- [Text passage]:

## BEGIN

Friday, February 24, 2012

Of Beauty Queens and Narco Kings

             

 When I write about film for this blog, I try to find some angle of approach. Whether from a cultural perspective, or with an eye to some element of the filmmaking, it is nice to have an entrance point when discussing a film. Sometimes however, the entrance point is provided by the quality of the film itself. Some films have such an effect that one feels the desire to do nothing more than extol their virtues at length, to heap praise on them for as many words as one possibly can. That is the effect produce by Gerardo Naranjo’s perfectly pitched narco-drama Miss Bala, an opening salvo for the possibilities of film in 2012
            A tale of the ordinary people caught up in the seemingly unending and endlessly escalating drug war that has turned Mexico into some sort of existential psychodrama, Miss Bala opens with an act of independence. Laura Guerrero (Stephanie Sigman), ignores the cautions of her father, and runs off with a friend to earn a spot in the Baja California equivalent to whatever beauty pageant The Donald has trumped up this year. This independence is short lived however, as Laura quickly finds herself caught up in the dealings of local kingpin Lino (Noe Hernandez) where she discovers that passivity is more often than not the only alternative to drowning in the fast moving currents that now swirl around her. While Sigman oftentimes wears the face of someone who sees inscrutability as her best defense, she’s hardly ever a cipher. Rather than blankness, her expression represents the slow draining from her life of, well, life. The vivacity and joy that one would expect from a pageant contestant is instead replaced with a cold despair. Even once the film arrives at the spectacle of the pageant itself, the bright lights and gaudy costumes are overwhelmed by Sigman’s sadness, her inner turmoil so powerful she can’t even answer the questions of the pageant’s hosts. She remains a portrait of the actual state of Mexico, a contrast to the false regality and ebullient nature that the pageant seeks to represent. In an early scene in the film, the pageant director chides Laura not to laugh as she practices her walk down the runway, and it serves as an ironic bit of foreshadowing. The director wants Laura to treat the pageant with the seriousness it deserves, and while Laura might not be laughing any more, by the end of the film it is hard to see the pageant as anything more than a mere side show in a society that is irrevocably compromised.

## END

- [Given data]:
## BEGIN

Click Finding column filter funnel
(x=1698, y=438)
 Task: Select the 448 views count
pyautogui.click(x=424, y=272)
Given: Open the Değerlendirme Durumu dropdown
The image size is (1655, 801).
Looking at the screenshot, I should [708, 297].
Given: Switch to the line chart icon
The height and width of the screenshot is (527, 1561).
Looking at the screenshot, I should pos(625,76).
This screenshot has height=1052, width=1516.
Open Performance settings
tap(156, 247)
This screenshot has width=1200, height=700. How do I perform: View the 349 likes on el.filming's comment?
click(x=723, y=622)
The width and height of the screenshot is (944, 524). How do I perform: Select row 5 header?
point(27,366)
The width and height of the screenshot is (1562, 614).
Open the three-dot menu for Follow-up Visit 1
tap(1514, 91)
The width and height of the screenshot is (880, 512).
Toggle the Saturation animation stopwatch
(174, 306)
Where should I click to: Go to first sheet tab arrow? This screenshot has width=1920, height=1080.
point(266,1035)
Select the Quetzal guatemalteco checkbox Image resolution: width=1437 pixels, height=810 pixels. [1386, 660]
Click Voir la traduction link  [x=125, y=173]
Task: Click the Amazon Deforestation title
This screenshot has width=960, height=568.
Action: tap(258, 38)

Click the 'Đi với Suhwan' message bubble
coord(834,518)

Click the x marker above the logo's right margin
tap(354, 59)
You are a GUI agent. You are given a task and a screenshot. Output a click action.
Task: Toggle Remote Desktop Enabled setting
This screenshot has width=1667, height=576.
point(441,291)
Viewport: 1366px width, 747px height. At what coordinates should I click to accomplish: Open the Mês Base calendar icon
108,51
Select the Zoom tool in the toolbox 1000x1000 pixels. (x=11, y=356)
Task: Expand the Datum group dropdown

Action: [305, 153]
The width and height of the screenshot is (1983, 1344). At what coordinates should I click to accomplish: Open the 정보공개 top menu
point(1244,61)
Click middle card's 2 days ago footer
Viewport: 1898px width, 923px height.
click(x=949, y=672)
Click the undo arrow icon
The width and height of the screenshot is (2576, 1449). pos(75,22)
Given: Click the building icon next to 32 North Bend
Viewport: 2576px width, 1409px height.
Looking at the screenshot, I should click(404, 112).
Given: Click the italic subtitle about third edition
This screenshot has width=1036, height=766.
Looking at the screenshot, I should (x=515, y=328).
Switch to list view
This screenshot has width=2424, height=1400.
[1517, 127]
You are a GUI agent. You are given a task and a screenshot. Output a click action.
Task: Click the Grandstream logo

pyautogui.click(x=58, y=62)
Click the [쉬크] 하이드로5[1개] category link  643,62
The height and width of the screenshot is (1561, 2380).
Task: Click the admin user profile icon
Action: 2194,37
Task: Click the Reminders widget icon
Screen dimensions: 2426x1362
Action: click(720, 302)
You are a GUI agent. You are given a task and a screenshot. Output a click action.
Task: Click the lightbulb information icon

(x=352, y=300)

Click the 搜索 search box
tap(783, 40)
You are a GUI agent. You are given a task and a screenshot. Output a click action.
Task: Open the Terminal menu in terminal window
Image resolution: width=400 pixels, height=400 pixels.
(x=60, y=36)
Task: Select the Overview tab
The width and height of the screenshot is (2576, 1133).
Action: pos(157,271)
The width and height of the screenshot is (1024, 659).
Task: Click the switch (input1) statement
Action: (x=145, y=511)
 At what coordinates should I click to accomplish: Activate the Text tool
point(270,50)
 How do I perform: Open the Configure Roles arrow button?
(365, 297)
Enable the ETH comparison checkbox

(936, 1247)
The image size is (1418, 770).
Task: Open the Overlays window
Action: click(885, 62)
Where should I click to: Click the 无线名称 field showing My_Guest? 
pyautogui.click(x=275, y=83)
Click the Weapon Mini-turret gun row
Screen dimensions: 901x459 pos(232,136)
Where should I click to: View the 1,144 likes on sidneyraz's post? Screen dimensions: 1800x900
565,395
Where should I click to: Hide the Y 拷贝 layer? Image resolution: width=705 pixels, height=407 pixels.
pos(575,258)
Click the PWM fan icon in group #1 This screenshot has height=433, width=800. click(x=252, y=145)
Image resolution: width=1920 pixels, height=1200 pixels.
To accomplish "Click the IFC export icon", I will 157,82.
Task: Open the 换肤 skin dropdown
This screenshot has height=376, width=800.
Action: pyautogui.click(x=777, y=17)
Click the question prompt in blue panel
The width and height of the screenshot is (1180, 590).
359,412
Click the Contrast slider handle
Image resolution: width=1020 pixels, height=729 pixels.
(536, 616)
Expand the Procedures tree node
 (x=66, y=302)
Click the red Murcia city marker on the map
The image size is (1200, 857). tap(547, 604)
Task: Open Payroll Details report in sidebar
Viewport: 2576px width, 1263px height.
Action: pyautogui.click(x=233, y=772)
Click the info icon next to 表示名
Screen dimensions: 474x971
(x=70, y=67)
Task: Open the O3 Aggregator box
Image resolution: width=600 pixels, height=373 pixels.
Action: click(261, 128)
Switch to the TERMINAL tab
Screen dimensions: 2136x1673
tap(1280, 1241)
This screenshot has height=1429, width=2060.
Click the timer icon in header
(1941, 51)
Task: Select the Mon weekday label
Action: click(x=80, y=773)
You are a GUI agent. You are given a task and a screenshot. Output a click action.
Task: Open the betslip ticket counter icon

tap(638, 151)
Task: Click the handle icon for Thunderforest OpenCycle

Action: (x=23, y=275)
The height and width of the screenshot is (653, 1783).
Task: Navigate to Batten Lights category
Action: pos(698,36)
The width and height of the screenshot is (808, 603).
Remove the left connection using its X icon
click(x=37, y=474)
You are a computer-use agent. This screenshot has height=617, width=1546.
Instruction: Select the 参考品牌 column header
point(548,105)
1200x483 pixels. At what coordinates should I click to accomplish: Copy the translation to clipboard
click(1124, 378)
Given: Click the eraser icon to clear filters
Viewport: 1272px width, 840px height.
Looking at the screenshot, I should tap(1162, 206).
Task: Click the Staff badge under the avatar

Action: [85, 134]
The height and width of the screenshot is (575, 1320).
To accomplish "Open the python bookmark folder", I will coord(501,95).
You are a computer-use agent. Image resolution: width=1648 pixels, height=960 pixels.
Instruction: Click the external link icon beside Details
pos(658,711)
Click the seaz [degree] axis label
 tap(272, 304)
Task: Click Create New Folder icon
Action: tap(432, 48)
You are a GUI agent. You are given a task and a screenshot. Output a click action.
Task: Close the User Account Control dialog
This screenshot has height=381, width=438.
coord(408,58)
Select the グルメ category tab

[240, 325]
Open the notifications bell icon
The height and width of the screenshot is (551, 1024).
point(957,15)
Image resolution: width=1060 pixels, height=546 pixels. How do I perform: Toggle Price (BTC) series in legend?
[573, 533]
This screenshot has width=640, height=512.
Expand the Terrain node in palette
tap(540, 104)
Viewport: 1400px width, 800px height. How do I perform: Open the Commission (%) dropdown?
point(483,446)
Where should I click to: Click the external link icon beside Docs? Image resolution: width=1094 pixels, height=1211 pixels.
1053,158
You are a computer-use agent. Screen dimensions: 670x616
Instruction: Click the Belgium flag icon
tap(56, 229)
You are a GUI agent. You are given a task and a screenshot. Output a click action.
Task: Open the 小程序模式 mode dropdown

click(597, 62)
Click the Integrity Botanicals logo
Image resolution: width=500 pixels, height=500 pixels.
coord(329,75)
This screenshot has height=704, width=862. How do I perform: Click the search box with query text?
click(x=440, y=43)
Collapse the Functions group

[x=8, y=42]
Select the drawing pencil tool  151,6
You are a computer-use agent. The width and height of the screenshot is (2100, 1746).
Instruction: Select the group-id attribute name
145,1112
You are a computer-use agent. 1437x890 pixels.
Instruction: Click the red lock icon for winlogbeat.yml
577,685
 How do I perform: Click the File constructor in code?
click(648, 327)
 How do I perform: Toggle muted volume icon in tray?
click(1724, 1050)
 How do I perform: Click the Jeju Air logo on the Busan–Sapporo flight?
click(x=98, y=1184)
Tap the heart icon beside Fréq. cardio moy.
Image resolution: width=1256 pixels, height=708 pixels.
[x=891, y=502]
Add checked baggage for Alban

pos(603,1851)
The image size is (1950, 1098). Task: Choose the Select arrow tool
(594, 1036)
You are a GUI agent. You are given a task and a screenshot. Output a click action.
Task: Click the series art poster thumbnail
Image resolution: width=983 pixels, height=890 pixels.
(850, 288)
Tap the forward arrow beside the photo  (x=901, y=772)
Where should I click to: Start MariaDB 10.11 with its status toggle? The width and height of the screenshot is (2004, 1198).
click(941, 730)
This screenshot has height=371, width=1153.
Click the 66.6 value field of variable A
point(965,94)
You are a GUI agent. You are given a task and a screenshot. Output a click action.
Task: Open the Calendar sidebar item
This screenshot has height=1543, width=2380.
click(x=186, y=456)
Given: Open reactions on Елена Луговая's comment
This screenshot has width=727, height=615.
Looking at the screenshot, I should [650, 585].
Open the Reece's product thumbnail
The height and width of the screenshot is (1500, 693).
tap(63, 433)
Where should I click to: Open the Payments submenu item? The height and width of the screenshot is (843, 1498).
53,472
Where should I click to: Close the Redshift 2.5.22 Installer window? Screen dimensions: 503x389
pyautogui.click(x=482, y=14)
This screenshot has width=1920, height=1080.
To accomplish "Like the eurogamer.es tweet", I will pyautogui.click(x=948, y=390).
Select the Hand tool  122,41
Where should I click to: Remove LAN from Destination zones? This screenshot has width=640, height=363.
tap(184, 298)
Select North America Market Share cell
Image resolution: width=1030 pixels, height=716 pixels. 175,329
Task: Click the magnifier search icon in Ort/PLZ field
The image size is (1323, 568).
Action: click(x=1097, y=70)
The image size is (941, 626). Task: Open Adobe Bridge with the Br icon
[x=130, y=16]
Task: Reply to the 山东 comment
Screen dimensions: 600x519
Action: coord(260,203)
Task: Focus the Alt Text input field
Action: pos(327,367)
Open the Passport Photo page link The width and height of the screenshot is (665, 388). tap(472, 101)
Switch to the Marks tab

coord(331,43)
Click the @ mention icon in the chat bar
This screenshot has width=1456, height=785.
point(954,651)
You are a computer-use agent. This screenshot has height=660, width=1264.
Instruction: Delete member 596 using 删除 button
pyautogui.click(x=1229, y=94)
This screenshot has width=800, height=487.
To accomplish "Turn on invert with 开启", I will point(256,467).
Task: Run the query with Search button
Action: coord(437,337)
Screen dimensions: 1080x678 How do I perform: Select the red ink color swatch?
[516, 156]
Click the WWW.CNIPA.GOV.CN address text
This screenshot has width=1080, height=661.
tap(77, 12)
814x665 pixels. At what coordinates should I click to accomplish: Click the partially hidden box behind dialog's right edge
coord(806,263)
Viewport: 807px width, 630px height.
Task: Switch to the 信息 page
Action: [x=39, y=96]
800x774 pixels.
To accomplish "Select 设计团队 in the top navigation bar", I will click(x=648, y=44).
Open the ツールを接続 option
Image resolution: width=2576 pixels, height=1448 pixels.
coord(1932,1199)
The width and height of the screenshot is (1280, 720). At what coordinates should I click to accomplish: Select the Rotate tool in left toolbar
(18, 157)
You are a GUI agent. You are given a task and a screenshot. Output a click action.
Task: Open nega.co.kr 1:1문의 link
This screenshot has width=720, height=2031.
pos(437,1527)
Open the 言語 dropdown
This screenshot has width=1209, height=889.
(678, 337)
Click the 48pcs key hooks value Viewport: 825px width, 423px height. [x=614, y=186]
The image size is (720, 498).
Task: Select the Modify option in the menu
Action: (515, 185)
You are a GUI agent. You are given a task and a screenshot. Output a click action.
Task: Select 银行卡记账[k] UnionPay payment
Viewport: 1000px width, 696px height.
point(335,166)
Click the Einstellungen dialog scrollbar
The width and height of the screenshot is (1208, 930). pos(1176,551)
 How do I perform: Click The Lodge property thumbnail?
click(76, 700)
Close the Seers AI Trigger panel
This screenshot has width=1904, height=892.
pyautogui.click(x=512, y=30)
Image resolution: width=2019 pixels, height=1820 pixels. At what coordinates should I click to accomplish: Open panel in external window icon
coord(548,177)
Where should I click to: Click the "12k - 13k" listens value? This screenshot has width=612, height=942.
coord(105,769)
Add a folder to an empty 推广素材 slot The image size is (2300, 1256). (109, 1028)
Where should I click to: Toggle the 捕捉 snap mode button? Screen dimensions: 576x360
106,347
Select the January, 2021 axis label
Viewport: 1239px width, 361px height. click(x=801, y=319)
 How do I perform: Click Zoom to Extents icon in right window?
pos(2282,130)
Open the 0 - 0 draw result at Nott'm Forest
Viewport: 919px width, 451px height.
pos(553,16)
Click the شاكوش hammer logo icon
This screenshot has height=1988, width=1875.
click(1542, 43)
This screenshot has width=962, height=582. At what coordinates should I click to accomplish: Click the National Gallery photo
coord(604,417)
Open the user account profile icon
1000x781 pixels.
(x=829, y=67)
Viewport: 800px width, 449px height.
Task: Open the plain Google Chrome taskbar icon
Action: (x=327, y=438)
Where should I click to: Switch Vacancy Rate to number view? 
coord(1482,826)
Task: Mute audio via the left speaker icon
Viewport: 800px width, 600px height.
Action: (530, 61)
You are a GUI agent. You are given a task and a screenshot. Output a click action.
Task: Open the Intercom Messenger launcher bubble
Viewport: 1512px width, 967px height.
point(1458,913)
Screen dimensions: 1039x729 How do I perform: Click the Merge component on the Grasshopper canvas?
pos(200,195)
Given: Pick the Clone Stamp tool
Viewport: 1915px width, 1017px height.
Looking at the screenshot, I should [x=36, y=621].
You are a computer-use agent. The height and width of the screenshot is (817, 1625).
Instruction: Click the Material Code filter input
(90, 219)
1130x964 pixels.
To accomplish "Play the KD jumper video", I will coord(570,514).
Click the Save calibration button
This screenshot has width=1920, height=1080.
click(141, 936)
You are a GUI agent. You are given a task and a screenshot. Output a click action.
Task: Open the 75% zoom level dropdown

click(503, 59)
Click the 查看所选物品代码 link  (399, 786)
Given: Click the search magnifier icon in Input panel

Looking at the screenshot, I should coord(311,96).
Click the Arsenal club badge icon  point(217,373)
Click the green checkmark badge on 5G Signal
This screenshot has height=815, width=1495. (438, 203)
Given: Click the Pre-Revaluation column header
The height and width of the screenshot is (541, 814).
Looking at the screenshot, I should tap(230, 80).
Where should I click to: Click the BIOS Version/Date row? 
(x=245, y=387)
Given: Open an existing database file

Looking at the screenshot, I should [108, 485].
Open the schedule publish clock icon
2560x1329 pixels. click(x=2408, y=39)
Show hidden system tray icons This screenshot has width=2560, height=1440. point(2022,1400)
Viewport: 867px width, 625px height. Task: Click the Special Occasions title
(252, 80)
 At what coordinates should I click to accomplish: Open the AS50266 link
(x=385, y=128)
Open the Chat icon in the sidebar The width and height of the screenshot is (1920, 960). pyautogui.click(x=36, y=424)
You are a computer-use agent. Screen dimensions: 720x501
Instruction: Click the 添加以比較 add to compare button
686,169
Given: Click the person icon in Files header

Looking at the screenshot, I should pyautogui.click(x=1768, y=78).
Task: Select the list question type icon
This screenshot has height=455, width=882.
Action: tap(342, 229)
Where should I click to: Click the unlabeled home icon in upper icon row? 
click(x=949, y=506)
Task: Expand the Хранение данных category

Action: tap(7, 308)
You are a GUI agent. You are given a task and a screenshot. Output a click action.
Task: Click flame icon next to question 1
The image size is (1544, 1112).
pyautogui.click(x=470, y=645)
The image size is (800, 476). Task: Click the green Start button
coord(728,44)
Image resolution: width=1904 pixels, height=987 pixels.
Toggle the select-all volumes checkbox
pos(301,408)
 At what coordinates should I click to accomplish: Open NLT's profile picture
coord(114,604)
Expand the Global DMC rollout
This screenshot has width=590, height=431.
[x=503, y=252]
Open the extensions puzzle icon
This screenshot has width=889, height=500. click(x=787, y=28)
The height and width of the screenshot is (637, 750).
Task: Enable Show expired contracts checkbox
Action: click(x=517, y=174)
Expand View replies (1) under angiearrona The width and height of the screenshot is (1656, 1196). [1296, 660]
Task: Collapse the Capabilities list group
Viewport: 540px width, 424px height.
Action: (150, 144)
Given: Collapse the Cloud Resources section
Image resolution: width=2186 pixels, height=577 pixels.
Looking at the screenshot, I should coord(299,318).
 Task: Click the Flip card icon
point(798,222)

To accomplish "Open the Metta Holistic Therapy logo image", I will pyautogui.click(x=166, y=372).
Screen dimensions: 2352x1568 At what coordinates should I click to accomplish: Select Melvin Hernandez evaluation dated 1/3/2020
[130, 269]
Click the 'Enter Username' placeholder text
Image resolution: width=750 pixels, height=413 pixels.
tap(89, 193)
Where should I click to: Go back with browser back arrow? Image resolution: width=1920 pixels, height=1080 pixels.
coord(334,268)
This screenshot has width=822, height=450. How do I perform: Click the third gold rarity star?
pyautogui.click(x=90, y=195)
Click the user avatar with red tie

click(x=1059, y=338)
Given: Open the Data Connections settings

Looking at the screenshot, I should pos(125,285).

## END

- [What you need to do]:
(A) According to the film review, why is the pageant director's warning to Laura not to laugh ironic? Answer in one to three sentences.
(B) In the entries, swap "Toggle" for "Switch" in the lines starting at the one containing "1200x483 pixels. At" and ending at the one containing "point(483,446)". Give back only those lines.
The film review and the entries are unrelated material.

- [Task results]:
(A) The director wants Laura to take the pageant seriously, and Laura does stop laughing. But by the film's end the pageant looks like a mere side show in a society that is irrevocably compromised.

(B)
1200x483 pixels. At what coordinates should I click to accomplish: Copy the translation to clipboard
click(1124, 378)
Given: Click the eraser icon to clear filters
Viewport: 1272px width, 840px height.
Looking at the screenshot, I should tap(1162, 206).
Task: Click the Staff badge under the avatar

Action: [85, 134]
The height and width of the screenshot is (575, 1320).
To accomplish "Open the python bookmark folder", I will coord(501,95).
You are a computer-use agent. Image resolution: width=1648 pixels, height=960 pixels.
Instruction: Click the external link icon beside Details
pos(658,711)
Click the seaz [degree] axis label
 tap(272, 304)
Task: Click Create New Folder icon
Action: tap(432, 48)
You are a GUI agent. You are given a task and a screenshot. Output a click action.
Task: Close the User Account Control dialog
This screenshot has height=381, width=438.
coord(408,58)
Select the グルメ category tab

[240, 325]
Open the notifications bell icon
The height and width of the screenshot is (551, 1024).
point(957,15)
Image resolution: width=1060 pixels, height=546 pixels. How do I perform: Switch Price (BTC) series in legend?
[573, 533]
This screenshot has width=640, height=512.
Expand the Terrain node in palette
tap(540, 104)
Viewport: 1400px width, 800px height. How do I perform: Open the Commission (%) dropdown?
point(483,446)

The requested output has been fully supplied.